- _EXERCISE TEXT_:
=== Section Start ===
A team from The University of Adelaide and University of South Australia (UniSA) is initiating a new research project inspired by dragonfly wing structure to develop new medical implants for minimising the risk of post-surgery infection in orthopaedic cases.
The dragonfly wings contain tiny spikes that destroy bacteria, and the researchers intend to utilise a nano-modification technology based on this structure and coat the new implants with an antimicrobial surface.
Under the $20m, four-year medical and manufacturing project, the team is currently performing various experiments to determine if leveraging the nano-patterns of the dragonfly wing for orthopaedic implants can destroy infection-causing bacteria.
Researcher and orthopaedic surgeon professor Richard de Steiger said: “There has been minimal improvement in orthopaedic infection rates for the past 15 years.
“Infection after surgery is a devastating problem, costing not only hundreds of millions of dollars in additional surgery worldwide but leading to more trauma for patients. They may need extra recovery time after further operations, which are not always successful and pose an even greater risk of infection.”
=== Section End ===
- _EXERCISES TO COMPLETE_:
A – Answer these questions about the article on dragonfly-inspired implants:
(i) Which two universities make up the research team?
(ii) How much money is the project worth, and how long will it run?
(iii) For how many years have orthopedic infection rates shown minimal improvement?
B – Rewrite the part of the article on dragonfly-inspired implants that begins at the words "The dragonfly wings" and ends after "destroy infection-causing bacteria.", using "germs" in place of "bacteria".
C – Extend the article on dragonfly-inspired implants, picking up after its final sentence.
You can ignore the items that come after the article.

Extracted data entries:
=== Section Start ===
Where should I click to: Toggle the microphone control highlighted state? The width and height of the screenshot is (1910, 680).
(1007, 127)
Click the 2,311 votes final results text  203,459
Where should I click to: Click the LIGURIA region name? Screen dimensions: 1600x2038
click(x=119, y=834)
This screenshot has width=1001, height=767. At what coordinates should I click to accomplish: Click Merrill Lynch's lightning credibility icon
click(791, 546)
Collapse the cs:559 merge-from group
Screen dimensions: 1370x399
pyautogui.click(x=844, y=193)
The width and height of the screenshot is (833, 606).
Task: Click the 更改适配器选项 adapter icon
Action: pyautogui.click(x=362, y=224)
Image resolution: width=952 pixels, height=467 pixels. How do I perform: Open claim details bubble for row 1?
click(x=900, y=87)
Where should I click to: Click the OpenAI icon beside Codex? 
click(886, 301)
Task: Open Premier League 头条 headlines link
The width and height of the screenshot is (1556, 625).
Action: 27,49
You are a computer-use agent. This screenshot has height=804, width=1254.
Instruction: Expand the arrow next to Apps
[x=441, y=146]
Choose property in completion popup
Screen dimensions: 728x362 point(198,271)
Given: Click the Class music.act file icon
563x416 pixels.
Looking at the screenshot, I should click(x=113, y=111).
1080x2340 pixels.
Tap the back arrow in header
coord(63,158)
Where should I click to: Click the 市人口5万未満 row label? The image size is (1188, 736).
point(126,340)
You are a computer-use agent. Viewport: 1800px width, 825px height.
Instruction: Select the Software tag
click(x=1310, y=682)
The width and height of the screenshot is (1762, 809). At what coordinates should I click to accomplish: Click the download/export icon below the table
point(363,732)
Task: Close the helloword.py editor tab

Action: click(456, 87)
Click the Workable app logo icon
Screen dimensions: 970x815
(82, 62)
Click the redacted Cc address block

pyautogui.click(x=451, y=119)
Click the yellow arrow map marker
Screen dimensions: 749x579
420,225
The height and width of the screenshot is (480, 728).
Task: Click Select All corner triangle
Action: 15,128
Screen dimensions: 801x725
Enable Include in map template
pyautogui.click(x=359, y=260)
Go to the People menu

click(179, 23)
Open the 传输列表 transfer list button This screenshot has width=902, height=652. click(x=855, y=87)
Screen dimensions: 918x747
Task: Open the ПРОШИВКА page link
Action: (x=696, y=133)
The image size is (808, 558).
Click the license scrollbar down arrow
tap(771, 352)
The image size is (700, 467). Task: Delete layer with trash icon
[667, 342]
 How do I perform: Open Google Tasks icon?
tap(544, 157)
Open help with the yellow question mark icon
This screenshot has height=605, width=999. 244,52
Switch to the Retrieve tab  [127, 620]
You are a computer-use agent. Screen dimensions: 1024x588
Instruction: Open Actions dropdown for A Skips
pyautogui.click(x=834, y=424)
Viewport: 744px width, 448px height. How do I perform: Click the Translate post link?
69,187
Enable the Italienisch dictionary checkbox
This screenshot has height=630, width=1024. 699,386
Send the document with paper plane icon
=== Section End ===
- _RESPONSES_:
A –
(i) The University of Adelaide and the University of South Australia (UniSA)
(ii) $20m over four years
(iii) 15 years

B –
The dragonfly wings contain tiny spikes that destroy germs, and the researchers intend to utilise a nano-modification technology based on this structure and coat the new implants with an antimicrobial surface.
Under the $20m, four-year medical and manufacturing project, the team is currently performing various experiments to determine if leveraging the nano-patterns of the dragonfly wing for orthopaedic implants can destroy infection-causing germs.

C –
The researchers plan to develop titanium implants. Their safety and bacteria-killing properties will be validated at the University of Adelaide’s Centre for Orthopaedic and Trauma Research (COTR) and UniSA’s Musculoskeletal Biotest Facility.
After completion of the development, the technology will be commercialised by Global Orthopaedic Technology, which is providing $3m investment for the research project.
It is expected that the antibacterial nature of the nano surface will facilitate its application in other industries such as hospital supplies and equipment, food, marine, building products, and aeronautical.